Yeah Dylan is a really creative dude so I'm going do give him free reign in a few areas, but at the same time I have some very specific ideas in my head that I definitely want so hopefully the end result will be a nice blend of the two. 
I don't normally like crazy inlay work, but just the fact that his are so awesomely done makes me want to let him do something on my guitar. That said, intricate inlays can really add to the price, so we'll se what happens there.


nedheftyfunk said:


> Not sending pics is the mistake that I made and the trans. black turned out a little darker than I expected, which seems to be quite common. I think that lots of the trans. black pictures you see are taken in bright lights or outdoors, which really makes the tops stand out. In normal, indoor lighting, often they just look black. Without picking on any guitar manufacturer in particular, here's an Agile and a Jackson.
> 
> ....
> 
> ...



I hear you, thanks for that man, I'll make sure that the central portion is quite a light shade of grey. I think the best picture I've come across is this finish:






If Dylan can get that exact finish on a top of similar quality I will be _very_ happy!


----------



## -Nolly- (Dec 29, 2009)

I put down my deposit today and finalised the specs. It's going to be a 7-string superstrat body with beveled contours, set flame maple neck, ebony board without front inlays. 5A quilt maple top on a korina body, finished in a blackburst as similar to the Musicman BFR above. Hipshot hardware and Bare Knuckle pickups. 
Should be pretty tasty if I do say so myself.


----------



## ToniS (Dec 30, 2009)

Sounds awesome dude, can't wait to see it! 
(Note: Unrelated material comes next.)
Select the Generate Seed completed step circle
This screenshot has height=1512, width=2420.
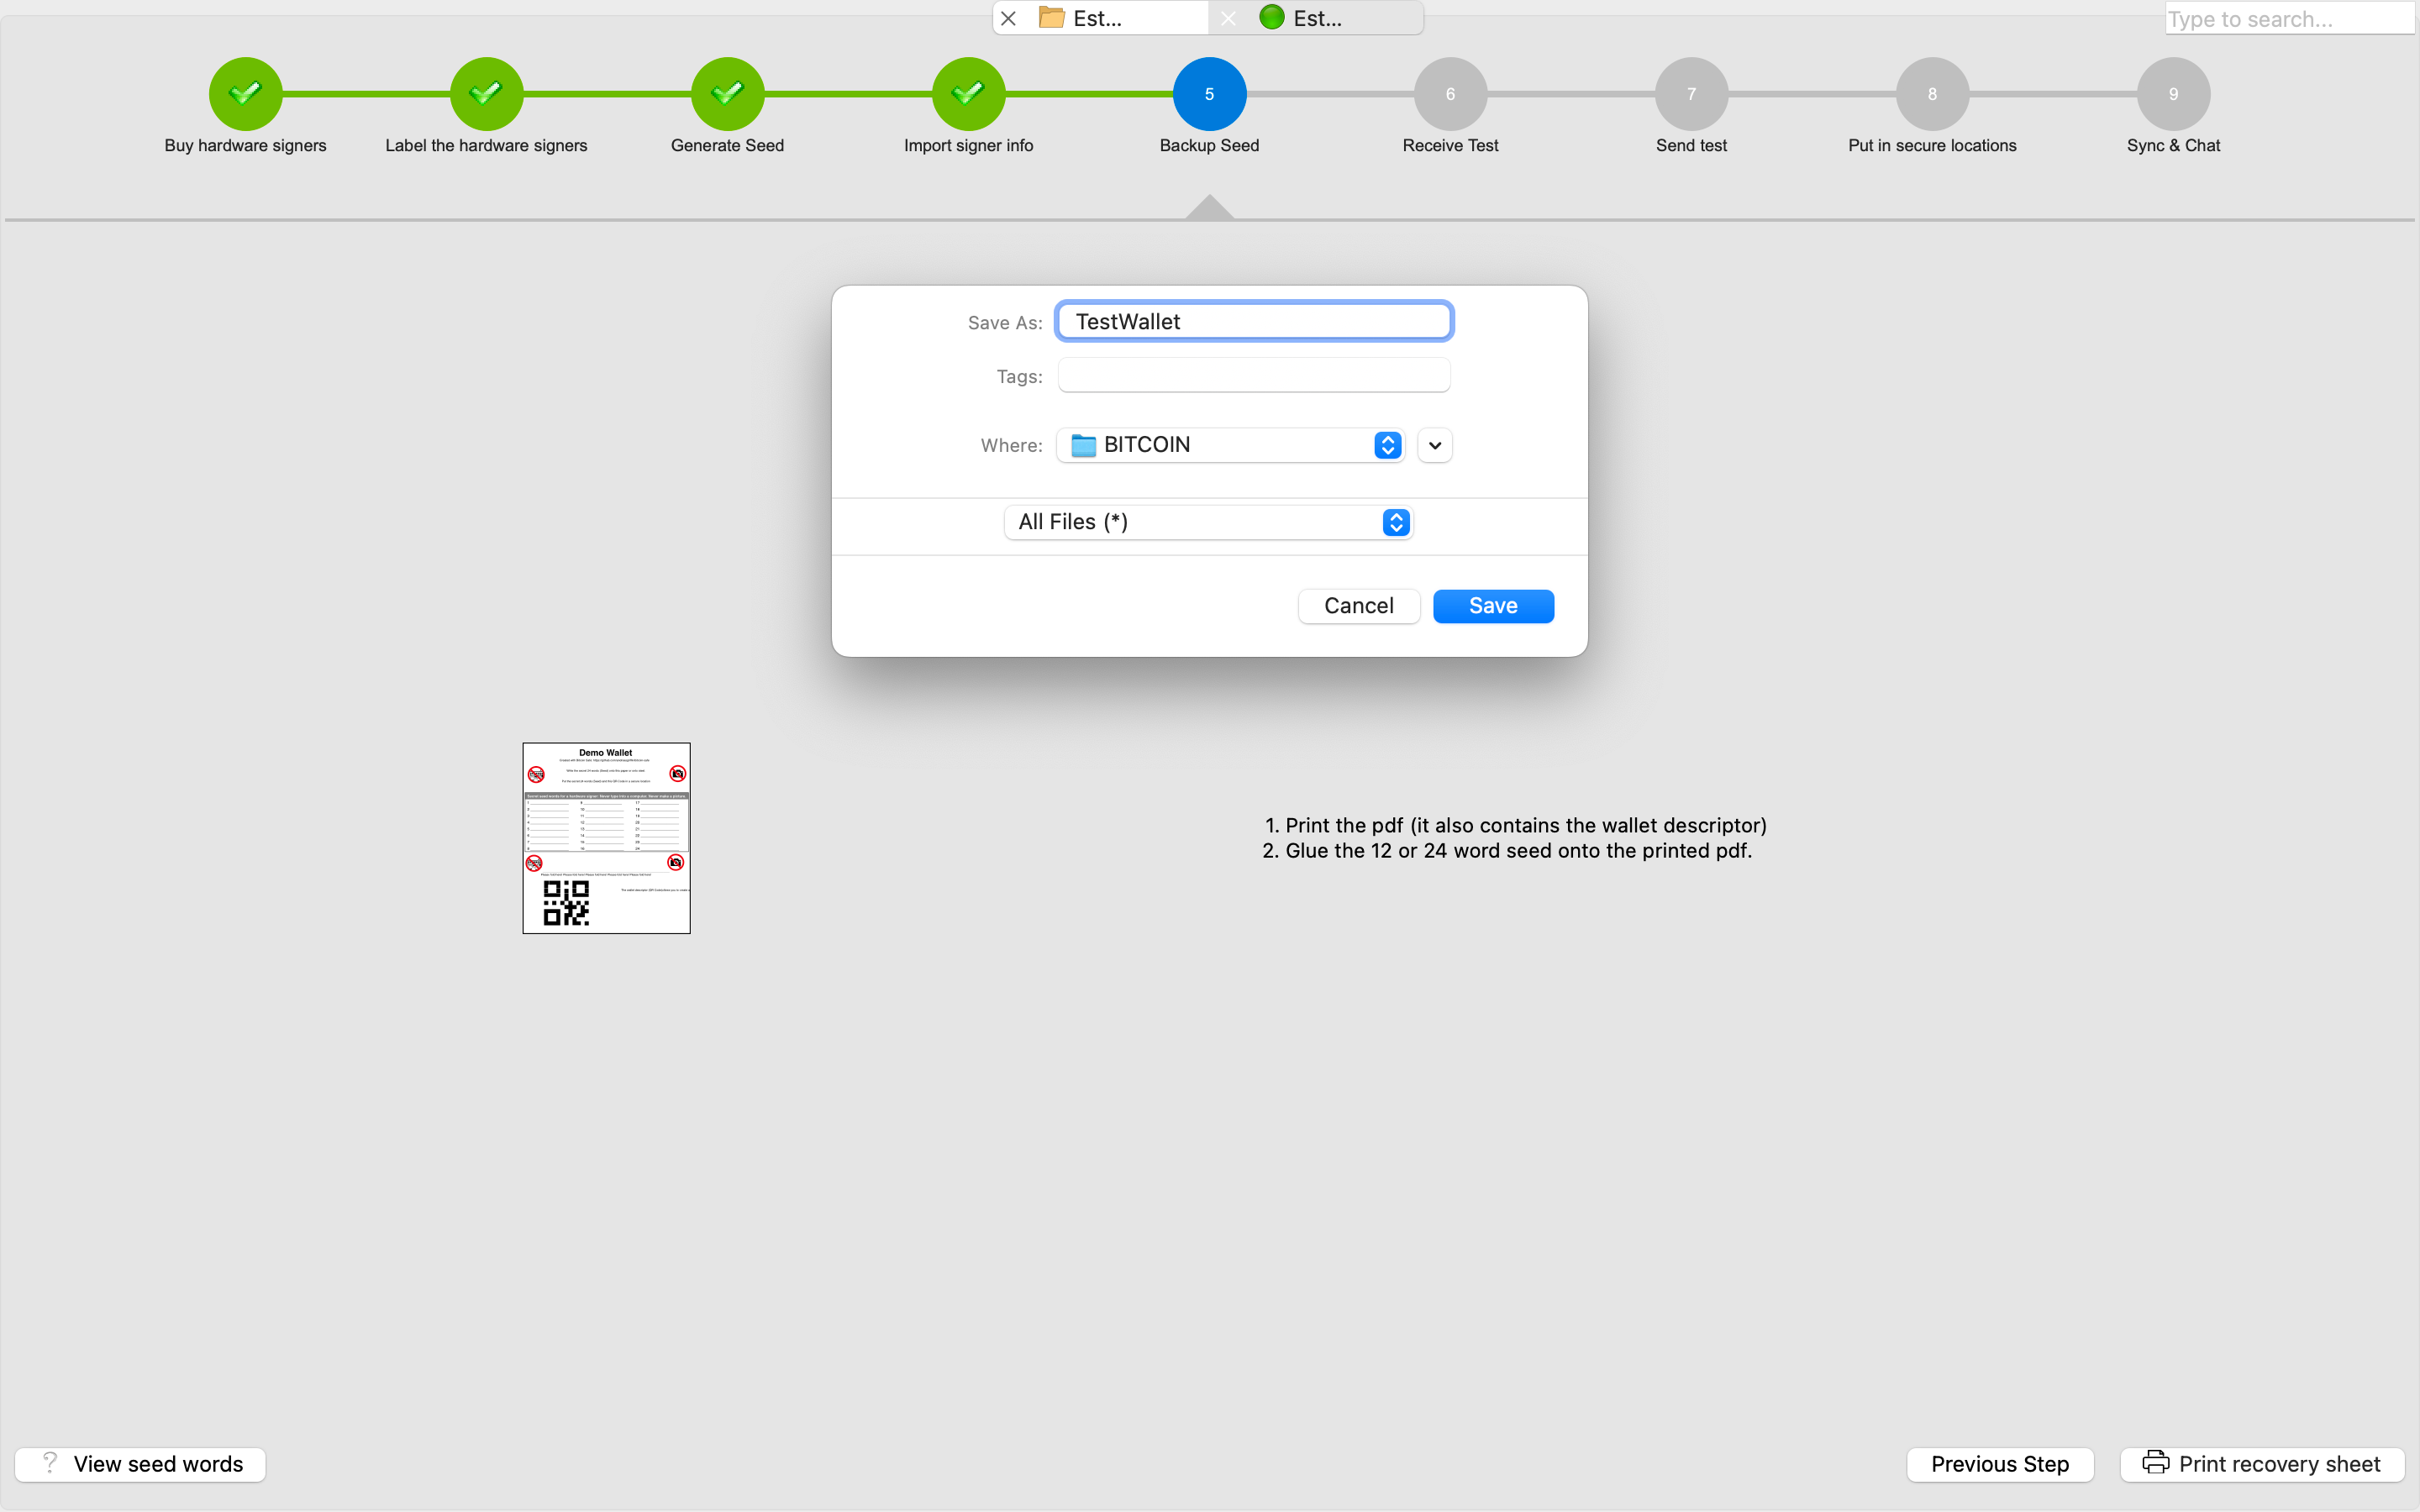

How long does he usually build his guitars?


----------



## Hollowway (Dec 30, 2009)

You should check BRJ's charcoal finished, too. Nick (Zimbloth) told me he does quite the multistep process to get those to "pop." They have that depth, like the one you posted.


----------



## -Nolly- (Dec 30, 2009)

tongarr said:


> Sounds awesome dude, can't wait to see it!
> 
> How long does he usually build his guitars?



Awesome, well I'm going to be doing a buildstory so you should get to see it all the way through from raw timber to the finished thing!
Should be under two months from the start of the build provided things go to plan. We should be good to get started around mid to late January.



Hollowway said:


> You should check BRJ's charcoal finished, too. Nick (Zimbloth) told me he does quite the multistep process to get those to "pop." They have that depth, like the one you posted.
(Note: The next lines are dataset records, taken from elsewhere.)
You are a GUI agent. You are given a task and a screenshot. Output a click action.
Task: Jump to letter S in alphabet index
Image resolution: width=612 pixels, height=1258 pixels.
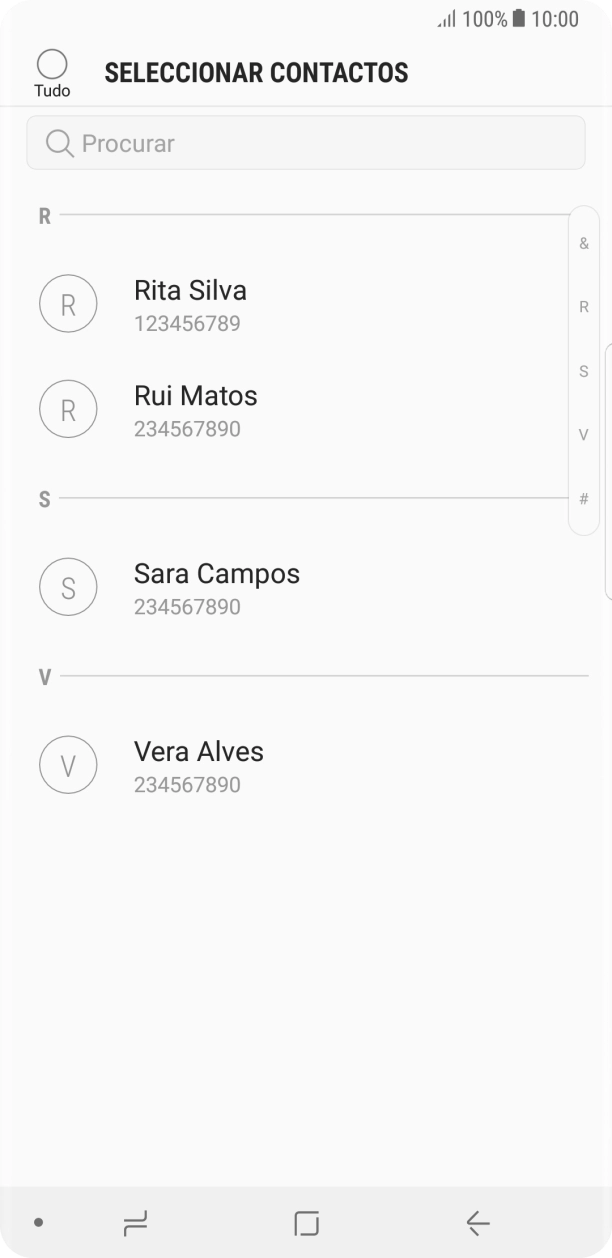[x=583, y=371]
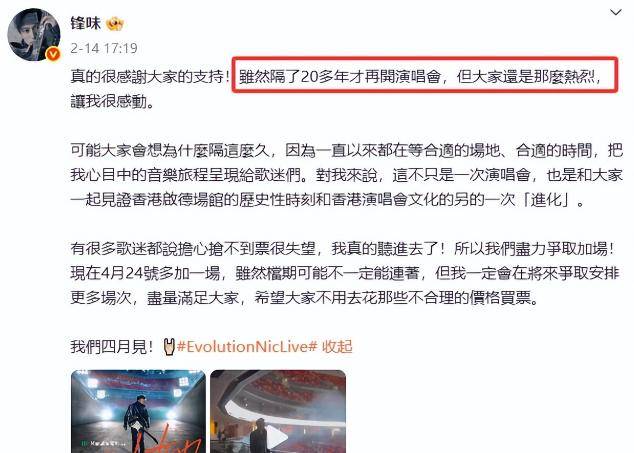Expand the post options chevron menu
The width and height of the screenshot is (634, 453).
click(615, 13)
Yeah, the BRJ charcoal finish is lovely, I wonder what he does exactly... Anyway, Dylan has lots of experience doing stains and bursts and he knows exactly what I want so I'm sure he'll get it to come to life.


----------



## svart (Dec 30, 2009)

nedheftyfunk said:


> Not the best picture, but you get the idea.
> 
> 
> 
> ...


man... if you EVER sell it... just drop me a line... that still is a sight for sore eyes!


----------



## NecriteIstKrieg (Apr 20, 2011)

here are mine

2009 USA BC Rich Ironbird















2008 USA BC Rich Mockingbird (for sale)


----------



## ticklemeasian (Apr 20, 2011)

White Cluster said:


>



that gave me the biggest boner i've had since i found out olivia wilde had a sex scene, and yes this thing is hotter then olivia wilde


----------



## Psyy (Apr 20, 2011)

Holy necrobump. 

Was this inspiration for Nolly's first Daemoness?


----------



## -Nolly- (Apr 20, 2011)

Hahaha, yes it was!


----------



## Thrashmanzac (Apr 20, 2011)

now you gotta recap the thread with how it turned out - TWO YEARS LATER


----------



## Rashputin (Apr 20, 2011)

Here are some pictures of my Koa blackburst Carvin. The pictures do not do it justice though. IRL it looks amazing. Very deep and dark burst. Hard to photograph indoors. I'll have to bring it outside for a photo session one of these days.


----------



## -Nolly- (Apr 20, 2011)

Thrashmanzac said:


> now you gotta recap the thread with how it turned out - TWO YEARS LATER



Indeed, here is the guitar I ended up with


----------



## mikernaut (Apr 20, 2011)

Stunning Nolly. you always spec out awesome guitars. I still love your pink one.


----------



## BucketheadRules (Apr 20, 2011)

-Nolly- said:


> Indeed, here is the guitar I ended up with



WANTWANTWANTWANTWANTWANTWANT.


----------



## Antenna (Apr 20, 2011)

hey Nollz what kind iof bridge is that? I hit Dylan up with a spec sheet but I may need to change it now that I've seen that Scrait Gangster bridge you got there. Wish Schaller made a Hannes 7 bridge.


----------



## R3V0LT3 (Apr 20, 2011)

Antenna said:


> hey Nollz what kind iof bridge is that? I hit Dylan up with a spec sheet but I may need to change it now that I've seen that Scrait Gangster bridge you got there. Wish Schaller made a Hannes 7 bridge.



It's a Hipshot bridge. 

7 String Fixed .125 Guitar Bridge Black > Store > Hipshot Products


----------